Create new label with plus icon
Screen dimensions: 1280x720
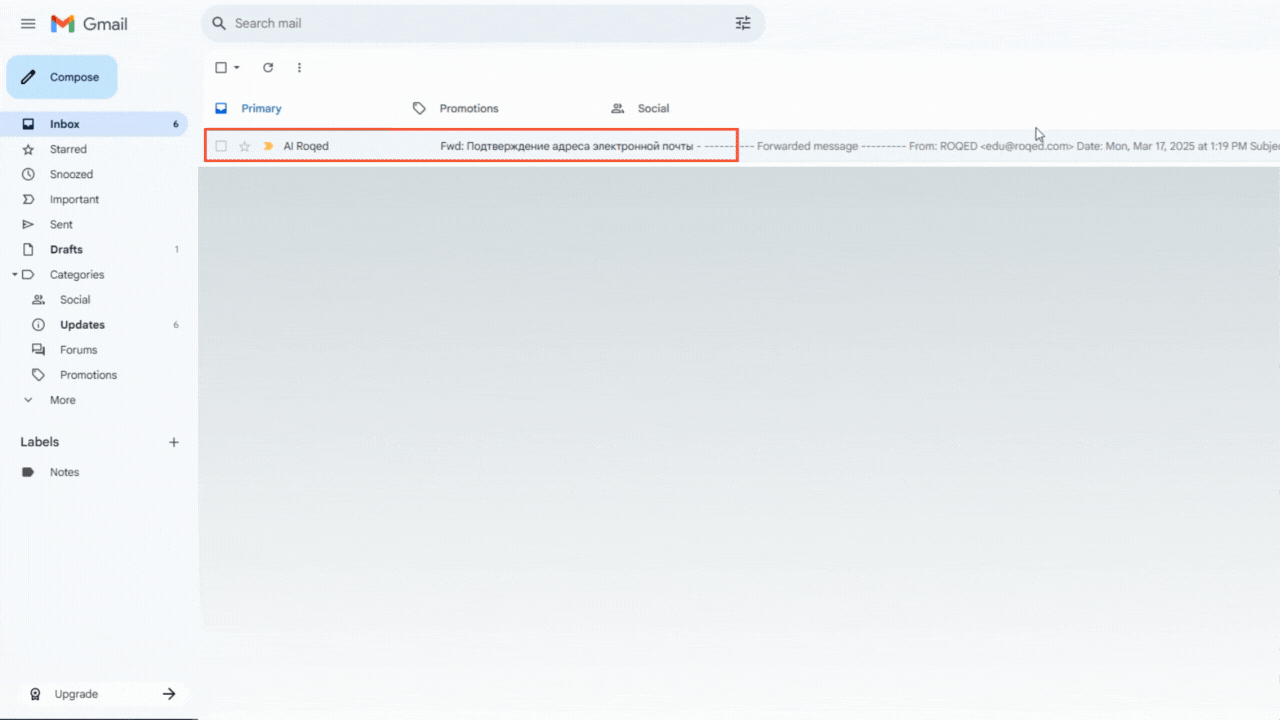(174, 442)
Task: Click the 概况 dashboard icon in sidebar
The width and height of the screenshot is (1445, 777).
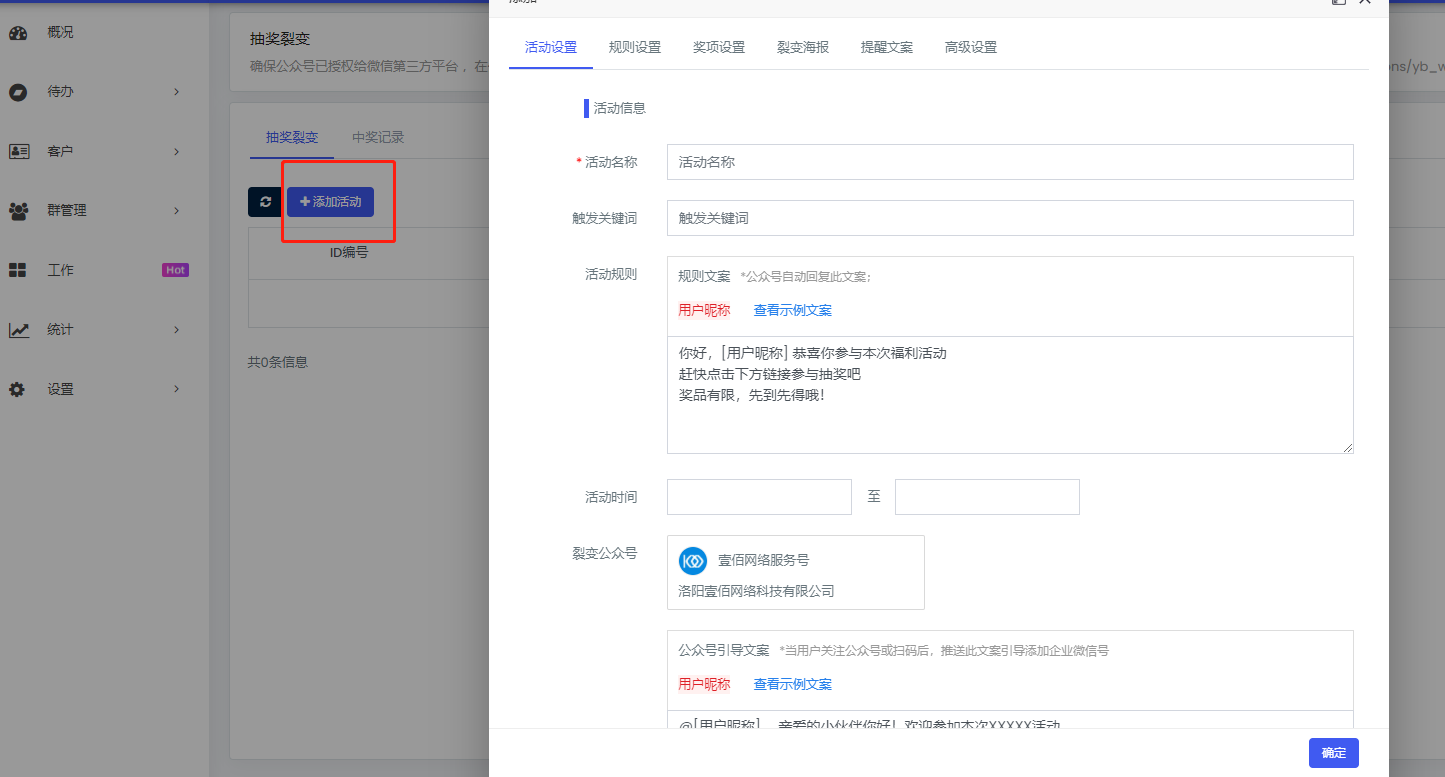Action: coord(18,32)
▬▬▬
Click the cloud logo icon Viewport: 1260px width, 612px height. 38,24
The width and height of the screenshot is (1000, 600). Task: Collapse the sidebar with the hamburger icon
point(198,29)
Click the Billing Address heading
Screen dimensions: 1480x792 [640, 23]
▬▬▬
▶ [WHAT THE TASK ASKS] Change "icon" to "button" in the lines from the one that has "Create new label with plus icon" through the one that has "Action: coord(18,32)", leave everything else as it is, and give back only those lines without the pictures.

▶ [SOLUTION FOR THIS EXERCISE]
Create new label with plus button
Screen dimensions: 1280x720
(174, 442)
Task: Click the 概况 dashboard button in sidebar
The width and height of the screenshot is (1445, 777).
Action: coord(18,32)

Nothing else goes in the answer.